:: Provided passage ::

The first few commands just install the needed requirements, and lastly, we run lets-encrypt! If you havent used let’s encrypt, 1st off you’ve been missing out, and 2nd off, go RTFM 🙂 : http://manpages.ubuntu.com/manpages/xenial/man1/letsencrypt.1.html.

We are using some hacky inline jinja templating here: {{vhosts|map(attribute='servername')| join(',') |quote}} to take the servername of every vhost, and transform it into a comma seperated list for the letsencrypt command to take. see: http://ansible-docs.readthedocs.io/zh/stable-2.0/rst/playbooks_filters.html

Ok, thats it! We’ve done it! We’ve developed a role that allows us to quickly deploy a redirector to an existing server!

:::

● Activities
- A) Output the part of the passage on the Ansible redirector role between "We are using" and "an existing server!", inclusive, word for word.
- B) Go on with the passage on the Ansible redirector role, picking up right after its final sentence.
The entries after this sentence are separate material, apart from the passage on the Ansible redirector role.

:: Data records ::

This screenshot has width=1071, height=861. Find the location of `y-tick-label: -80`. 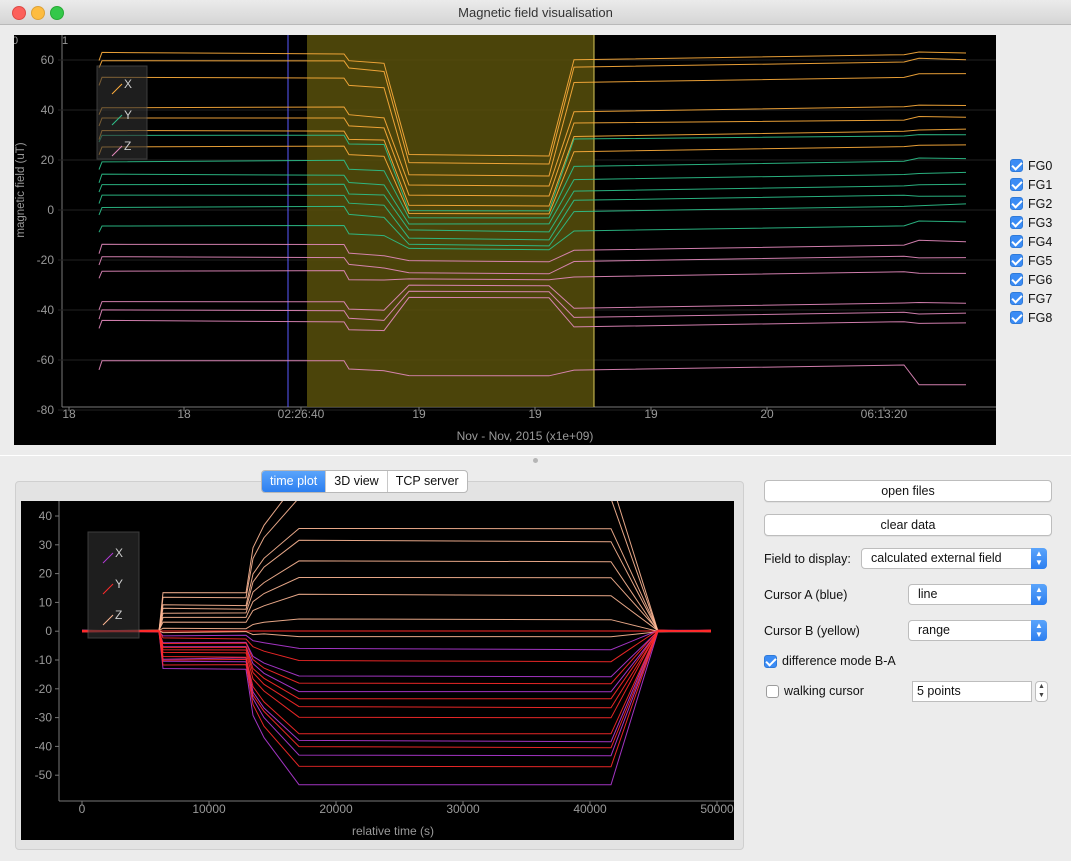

:::
:: Data records ::

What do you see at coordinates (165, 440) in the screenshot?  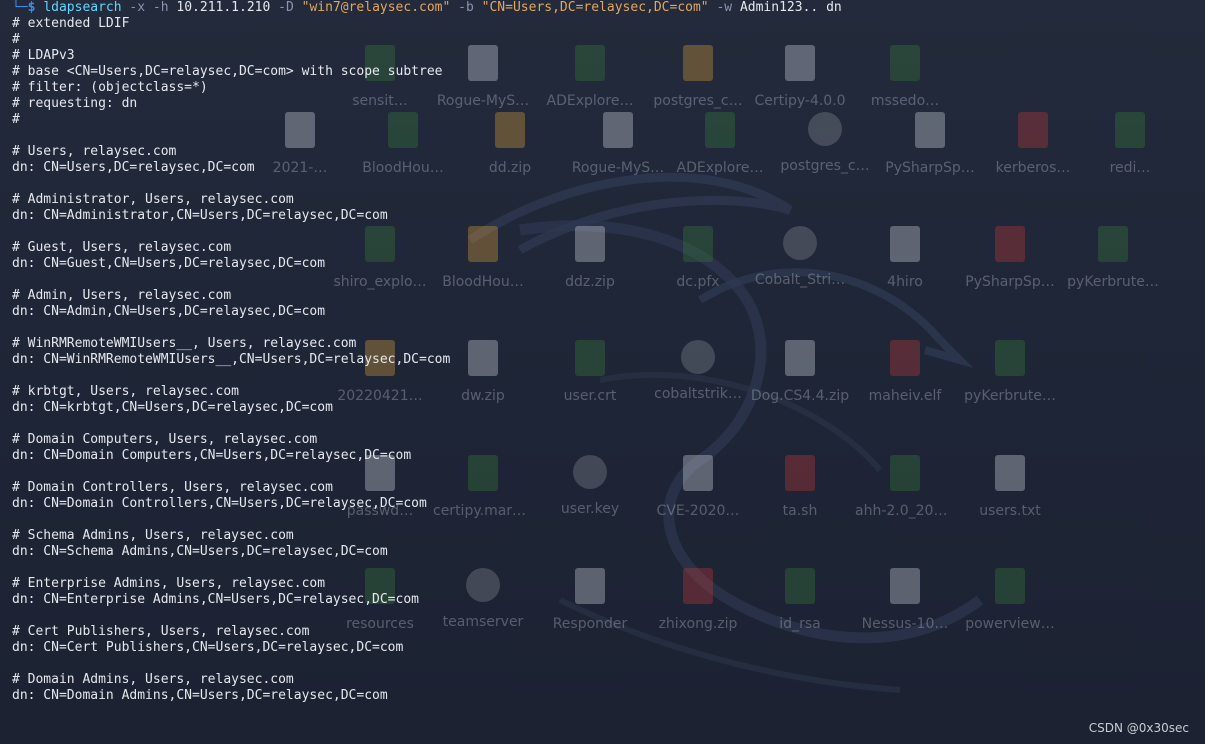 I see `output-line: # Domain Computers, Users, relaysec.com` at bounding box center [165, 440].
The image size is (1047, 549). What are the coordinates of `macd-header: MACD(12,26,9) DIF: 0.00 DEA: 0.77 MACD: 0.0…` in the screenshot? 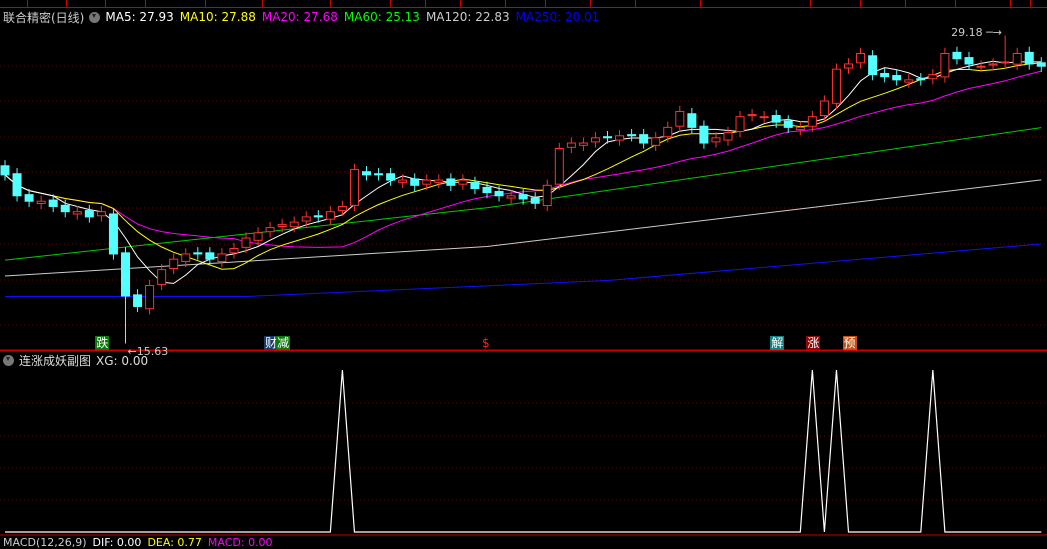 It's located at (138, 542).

:::
:: Data records ::

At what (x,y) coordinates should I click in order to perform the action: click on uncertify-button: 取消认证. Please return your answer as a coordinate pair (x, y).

:::

● Answers by item
- A)
We are using some hacky inline jinja templating here: {{vhosts|map(attribute='servername')| join(',') |quote}} to take the servername of every vhost, and transform it into a comma seperated list for the letsencrypt command to take. see: http://ansible-docs.readthedocs.io/zh/stable-2.0/rst/playbooks_filters.html

Ok, thats it! We’ve done it! We’ve developed a role that allows us to quickly deploy a redirector to an existing server!

- B)
Next steps are to run the role. Create your playbook in the form of the example we covered and run ansible-playbook -i <your_hosts_file> <your_playbook>. Ensure that this roles is in the roles directory in the same path of your playbook, and your hop and/or config files are placed correctly. Your directory layout should look like:

├── my_playbook.yml
├── files
│   └── empire_hop
│       └── news
│           └── login.php
└── roles
    ├── redirectors
    │   ├── files
    │   ├── handlers
    │   │   └── main.yaml
    │   ├── meta
    │   ├── tasks
    │   │   ├── apache.yml
    │   │   ├── letsencrypt.yml
    │   │   └── main.yml
    │   ├── templates
    │   │   ├── apache_sslvhost.conf.j2
    │   │   └── apache_vhost.conf.j2
    │   └── vars

Closing Thoughts

This redirector configuration automation is just a basis for our red team infrastructure automation. By building on this substrate, we can build powerful tools to bring up C2 servers quickly and effectively. Next post we’ll discuss how we can automate the server creation itself and provision these redirectors based on dynamic Terraform state files. See you then.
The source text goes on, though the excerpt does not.